The original Narcissus provides a readily queer-accessible myth, and it has certainly been used by gay artists for inspiration in the past, most notably in Bidgood's classic erotic art film. Hittinger does not fail to pay tribute to this film, using the poem "Celluloid" to encounter it like a porno theater hookup: "...The marqee read COME/ LIE IN HIS CAMPHOR AND NITRO-CELL-/ U-LOSE SHEETS..." This is the second of the fourteen sonnets, and the first major event after the titular character tires of his own beauty.

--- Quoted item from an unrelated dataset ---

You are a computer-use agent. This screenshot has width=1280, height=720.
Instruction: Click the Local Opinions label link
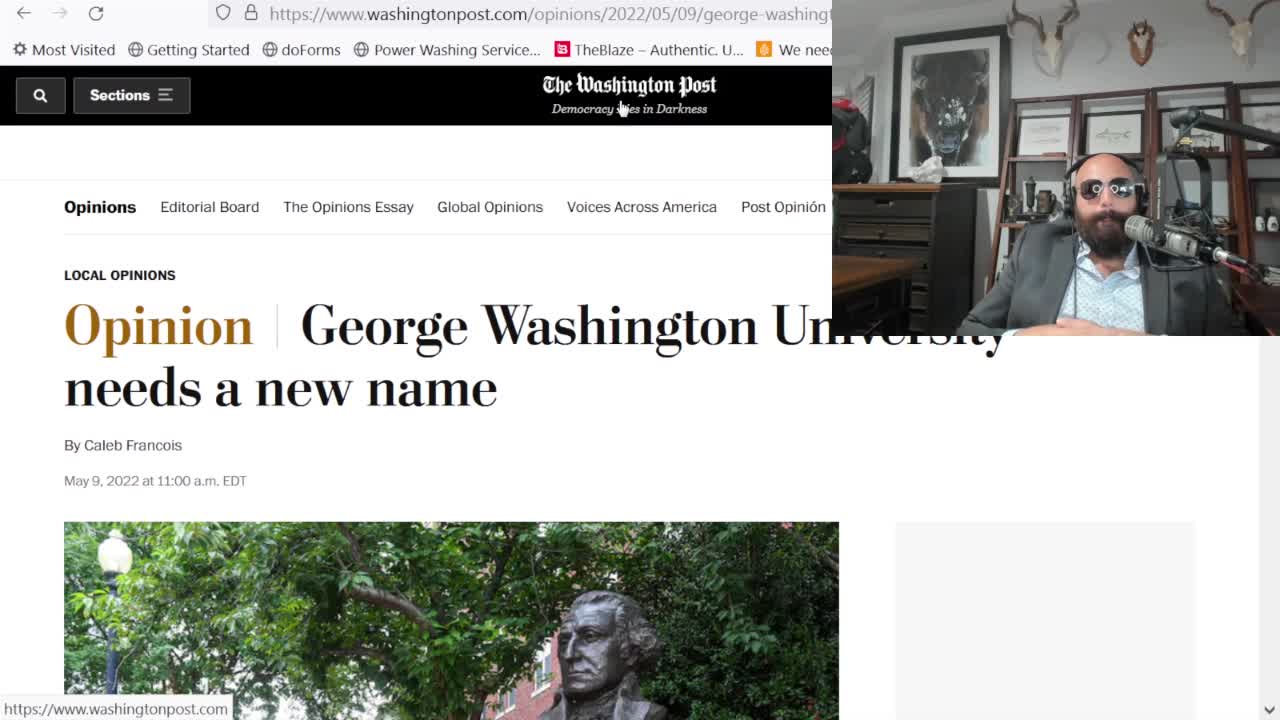[120, 275]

After "Celluloid," Narcissus goes "Clubbing" and "Cruising," suffers a "Concussion," and has lots of "Cybersex." He also lends his voice to a dubbed pop star and writes the tell-all, I Am the Narcissus Virus, which results in a blogging war with the transsexual Tiresias. Hittinger takes Narcissus on a journey through the contemporary melodrama of fame, all while exploring the gay version of Mulvey's male gaze. Even Narcissus' reflection (named appropriately and simply Water) gets his fleeting tabloid notoriety.

As a chapbook, Narcissus Resists works. Across nineteen poems, a conceit such as this can get old, but Hittinger keeps his book compelling and engaging. The glimpses of Dali's painting, interspersed with the snapshots of Narcissus' misadventures, provide the momentum necessary. Momentum alone would not be sufficient, but the language is clever and luxurious enough to keep one reading.

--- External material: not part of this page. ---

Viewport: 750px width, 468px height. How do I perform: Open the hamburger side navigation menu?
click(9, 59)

This desperation to capture a fleeting image is more explicit in the sonnets, as Narcissus resists his own reflection only to entrance his onlookers. He dances "with a silver ball's thousand rhombs," tantalizing those watching (including, unavoidably, himself). After he begins to gain notoriety, "gossip sought to unzip/ the uncut rumors (he was Euro after all.)" When approached, "Narcissus replied I'm a rare flower and left/ to attend a ribbon-cutting ceremony/ in honor of the Narcissus Institute of Skin/ and Water." The poet is winking at us through these poems, yet there's still a real pain at the core of the character, seen through the violent imagery that interrupts the language of beauty and gazing. For instance, in "Corporeal,"

My scars are beautiful, deep pink. Listen
to their echo--which sounded like the red
blotch of a slap, the thick calm of palms
clutching...

Narcissus finds that "his nemesis was not at a clone/ or evil twin, but that gap in a two way/ mirror." A being of light and shadow, flesh and water, body and reflection, there's a distinct and ever-present emptiness. Narcissus is vapid in several ways. He exists as an idea or untouchable image, only becoming flesh when he's wounded.

Whether this will add a layer or two of context to your own reading of Narcissus Resists, I can't say. It certainly bled into my reading of the chapbook, but that didn't detract from the cleverness, pathos, and richness with which Hittinger composes this ode. Narcissus may be vapid, but these poems certainly aren't.